Gather every line of the material below that contains the string "column" and copy each of those lines in full.

## Pointing records for text and elements
******************************

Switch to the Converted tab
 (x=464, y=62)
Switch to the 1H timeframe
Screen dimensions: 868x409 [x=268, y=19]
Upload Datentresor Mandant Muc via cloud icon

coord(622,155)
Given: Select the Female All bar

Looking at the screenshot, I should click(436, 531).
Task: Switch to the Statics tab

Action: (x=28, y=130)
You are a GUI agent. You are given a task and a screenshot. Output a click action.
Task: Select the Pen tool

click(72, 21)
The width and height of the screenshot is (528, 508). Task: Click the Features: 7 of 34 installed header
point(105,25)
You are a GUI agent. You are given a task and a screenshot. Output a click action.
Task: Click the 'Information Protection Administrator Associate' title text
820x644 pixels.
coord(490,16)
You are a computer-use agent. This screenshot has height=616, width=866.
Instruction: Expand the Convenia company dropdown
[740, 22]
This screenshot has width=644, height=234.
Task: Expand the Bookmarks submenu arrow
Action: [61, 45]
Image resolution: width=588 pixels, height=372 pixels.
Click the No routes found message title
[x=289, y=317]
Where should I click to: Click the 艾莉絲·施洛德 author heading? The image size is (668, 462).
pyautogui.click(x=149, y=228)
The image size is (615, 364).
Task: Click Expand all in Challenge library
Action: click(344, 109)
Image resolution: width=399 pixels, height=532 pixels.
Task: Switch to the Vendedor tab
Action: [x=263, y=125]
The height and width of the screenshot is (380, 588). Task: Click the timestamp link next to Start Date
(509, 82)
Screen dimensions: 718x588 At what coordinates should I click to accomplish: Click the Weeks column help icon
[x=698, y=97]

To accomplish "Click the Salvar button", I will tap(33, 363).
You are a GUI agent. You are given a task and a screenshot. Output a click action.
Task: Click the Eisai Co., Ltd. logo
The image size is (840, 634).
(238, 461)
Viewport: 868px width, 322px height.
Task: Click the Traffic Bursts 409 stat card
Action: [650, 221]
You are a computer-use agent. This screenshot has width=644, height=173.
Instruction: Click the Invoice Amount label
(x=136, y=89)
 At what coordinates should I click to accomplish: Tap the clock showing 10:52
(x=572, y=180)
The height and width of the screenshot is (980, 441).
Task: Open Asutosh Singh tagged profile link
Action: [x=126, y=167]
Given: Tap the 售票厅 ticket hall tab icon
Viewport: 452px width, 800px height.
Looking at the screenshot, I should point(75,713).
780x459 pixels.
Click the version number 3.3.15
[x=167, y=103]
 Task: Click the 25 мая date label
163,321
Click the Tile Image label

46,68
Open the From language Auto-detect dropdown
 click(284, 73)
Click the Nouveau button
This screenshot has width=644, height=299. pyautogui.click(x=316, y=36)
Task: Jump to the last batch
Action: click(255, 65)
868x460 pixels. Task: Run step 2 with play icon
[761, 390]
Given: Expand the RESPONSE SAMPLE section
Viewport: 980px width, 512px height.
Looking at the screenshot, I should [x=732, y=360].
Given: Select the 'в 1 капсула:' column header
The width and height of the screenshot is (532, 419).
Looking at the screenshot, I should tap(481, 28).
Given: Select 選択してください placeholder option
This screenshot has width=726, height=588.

******************************

## Exercise result
Screen dimensions: 718x588 At what coordinates should I click to accomplish: Click the Weeks column help icon
Given: Select the 'в 1 капсула:' column header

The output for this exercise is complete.